Texto do documento >>
========
É aqui que começamos a chegar onde eu queria. O ser-para-a-morte
não é terceirizável: ninguém pode morrer pelos outros. Isso acontece porque o da-sein
é vivido em cada uma das individualidades, e que não é experienciável, pelo
simples fato de que, sendo a existência a verdadeira essência, seu término
encerra o da-sein. No ser-aí, a morte finda o "aí", representativo do
nosso ponto de relações, e se não as temos mais, nossa vida vai junto, perde
seu objeto e encerra nossa existência e essência. Como nós não podemos
experienciar a própria morte, tendemos a fazê-lo pela morte dos outros, que
acaba por se banalizar e perder seu significado, tirando boa parte da
importância e magnitude que tem o ser-para-a-morte, ou a noção de finitude,
para todos nós. Mas ainda assim, sabendo-nos seres-para-a-morte, reconhecemos o
horizonte final.
Temos aí a raiz do medo. O medo sempre é a reação a uma
ameaça à nossa permanência. Ocorre que a morte é uma possibilidade como as
outras, cuja diferença é ser própria, incondicionada e insuperável. Ela é
própria porque somente o homem tem a perspectiva da morte, e todos os demais
seres, apesar de conviverem com ela, não tem consciência disso, e que, mesmo
ainda sendo existência, coloca o fim à existência. É incondicionada porque,
como eu já disse, a morte pertence ao indivíduo e não pode ser vivida por
procuração, devendo cada um viver sua própria experiência, e é insuperável
porque ela põe fim ao da-sein. Vivemos para a morte, e isso consiste em nossa
existência autêntica.
A diferença entre ter medo e ter angústia está justamente na
aceitação da finitude. O próprio medo já é, antes do próprio fato, ter medo da
angústia. A angústia é o prenúncio do aniquilamento, e não necessita de nenhum
objeto. Por isso, quando temos medo de alguma coisa, temos medo extensivamente
de encarar a angústia da morte. Só que é justo essa angústia que Heidegger diz
ser o elemento de autenticidade da vida, porque a aceitação da finitude é
indissociável da vida completa. A existência banal exclui o encarar da morte,
que somente se dá pela angústia.
É por isso que ter medo de avião é uma bobagem. Diante de
tantas as possibilidades na vida, uma delas embutirá necessariamente o
ser-para-a-morte, e a angústia é válida como expectativa, e não como
paralisação. Se o fim não chega pelo avião, chega pela doença, pelo
assassinato, pela velhice... Sentir
angústia pelo fim que se aproxima não é sinal de fraqueza, nem nada que
exclua nossa normalidade, pelo simples fato de que ela não deslegitima a vida.
Portanto, o medo é uma coisa feita para ser superada, especialmente aquele que
é tão antirracional com relação a um uso tão seguro. Talvez de hoje em diante
eu tenha medo só dos preços das passagens. Bons ventos a todos!!!
Recomendações:
Como eu já mencionei a principal obra de Heidegger por aqui,
cito outro livro, um pouco mais amigável e que trata do mesmo tema:
HEIDEGGER, Martin. Introdução à Metafísica. Rio de
Janeiro: Tempo Brasileiro, 1999.
E, se você quiser viver a experiência com os seus filhos, há
um bom terraço no Aeroporto para ver as naves comendo um bom saquinho de
pipoca.
Rodovia Hélio Schmidt, sem nº
Cumbica
Guarulhos/SP
* Finame é uma sigla que significa algo com Financiamento de
Máquinas e Equipamentos, um programa público federal que existe desde os anos
1960, para promover a aquisição de insumos fabris.
========
(Entradas de dados coletados)
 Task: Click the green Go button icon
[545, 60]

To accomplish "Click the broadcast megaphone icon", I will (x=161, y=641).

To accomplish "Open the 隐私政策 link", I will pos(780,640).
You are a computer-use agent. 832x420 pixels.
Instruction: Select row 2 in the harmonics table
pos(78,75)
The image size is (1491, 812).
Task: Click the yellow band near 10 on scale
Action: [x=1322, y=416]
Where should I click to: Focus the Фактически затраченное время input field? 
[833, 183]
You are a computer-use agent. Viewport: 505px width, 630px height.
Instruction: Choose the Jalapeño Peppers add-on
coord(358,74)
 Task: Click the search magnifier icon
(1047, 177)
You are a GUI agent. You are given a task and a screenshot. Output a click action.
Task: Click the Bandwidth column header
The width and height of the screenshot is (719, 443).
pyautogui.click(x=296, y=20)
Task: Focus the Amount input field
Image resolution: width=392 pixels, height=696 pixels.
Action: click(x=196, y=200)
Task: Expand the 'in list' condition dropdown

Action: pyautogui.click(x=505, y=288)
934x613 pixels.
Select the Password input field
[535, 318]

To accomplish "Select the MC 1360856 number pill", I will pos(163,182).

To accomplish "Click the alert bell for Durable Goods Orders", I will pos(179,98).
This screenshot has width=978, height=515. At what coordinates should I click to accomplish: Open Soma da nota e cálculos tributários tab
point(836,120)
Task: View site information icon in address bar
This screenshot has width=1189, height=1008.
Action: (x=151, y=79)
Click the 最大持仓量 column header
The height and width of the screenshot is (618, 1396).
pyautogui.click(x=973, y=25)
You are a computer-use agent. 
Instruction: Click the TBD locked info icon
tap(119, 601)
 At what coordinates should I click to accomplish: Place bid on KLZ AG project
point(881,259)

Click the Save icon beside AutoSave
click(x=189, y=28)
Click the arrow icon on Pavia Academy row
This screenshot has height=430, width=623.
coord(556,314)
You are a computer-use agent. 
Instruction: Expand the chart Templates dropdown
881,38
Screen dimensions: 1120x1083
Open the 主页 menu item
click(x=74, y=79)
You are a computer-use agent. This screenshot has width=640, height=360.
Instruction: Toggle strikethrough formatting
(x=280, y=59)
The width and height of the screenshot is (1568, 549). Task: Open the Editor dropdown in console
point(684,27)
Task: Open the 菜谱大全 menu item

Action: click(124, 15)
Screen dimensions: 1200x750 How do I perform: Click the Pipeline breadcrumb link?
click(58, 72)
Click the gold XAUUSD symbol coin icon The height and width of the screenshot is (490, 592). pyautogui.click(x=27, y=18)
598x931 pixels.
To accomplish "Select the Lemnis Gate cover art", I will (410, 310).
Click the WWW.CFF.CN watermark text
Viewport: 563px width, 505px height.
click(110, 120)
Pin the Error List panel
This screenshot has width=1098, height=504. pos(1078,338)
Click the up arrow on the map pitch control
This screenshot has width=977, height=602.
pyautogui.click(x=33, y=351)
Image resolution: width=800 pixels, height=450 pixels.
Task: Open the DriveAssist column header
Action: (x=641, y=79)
========
Tarefas obrigatórias >>
1 – Responda com base no texto sobre o ser-para-a-morte:
(a) Quais são as três características que diferenciam a morte das outras possibilidades?
(b) Que livro de Heidegger é recomendado ao final?
(c) Desde quando existe o programa Finame, segundo a nota?
2 – Segundo o texto sobre o ser-para-a-morte, por que ter medo de avião é uma bobagem? Explique em uma a três frases.
3 – Transcreva do texto sobre o ser-para-a-morte o trecho que começa em "Portanto, o medo" e termina em "Tempo Brasileiro, 1999.".

Respostas em ordem >>
1 –
(a) A morte é própria, incondicionada e insuperável.
(b) Introdução à Metafísica (Rio de Janeiro: Tempo Brasileiro, 1999).
(c) Desde os anos 1960.

2 – Entre tantas possibilidades na vida, uma delas trará necessariamente o ser-para-a-morte. Se o fim não chegar pelo avião, chegará pela doença, pelo assassinato ou pela velhice. Por isso a angústia vale como expectativa, e não como paralisação.

3 –
Portanto, o medo é uma coisa feita para ser superada, especialmente aquele que
é tão antirracional com relação a um uso tão seguro. Talvez de hoje em diante
eu tenha medo só dos preços das passagens. Bons ventos a todos!!!
Recomendações:
Como eu já mencionei a principal obra de Heidegger por aqui,
cito outro livro, um pouco mais amigável e que trata do mesmo tema:
HEIDEGGER, Martin. Introdução à Metafísica. Rio de
Janeiro: Tempo Brasileiro, 1999.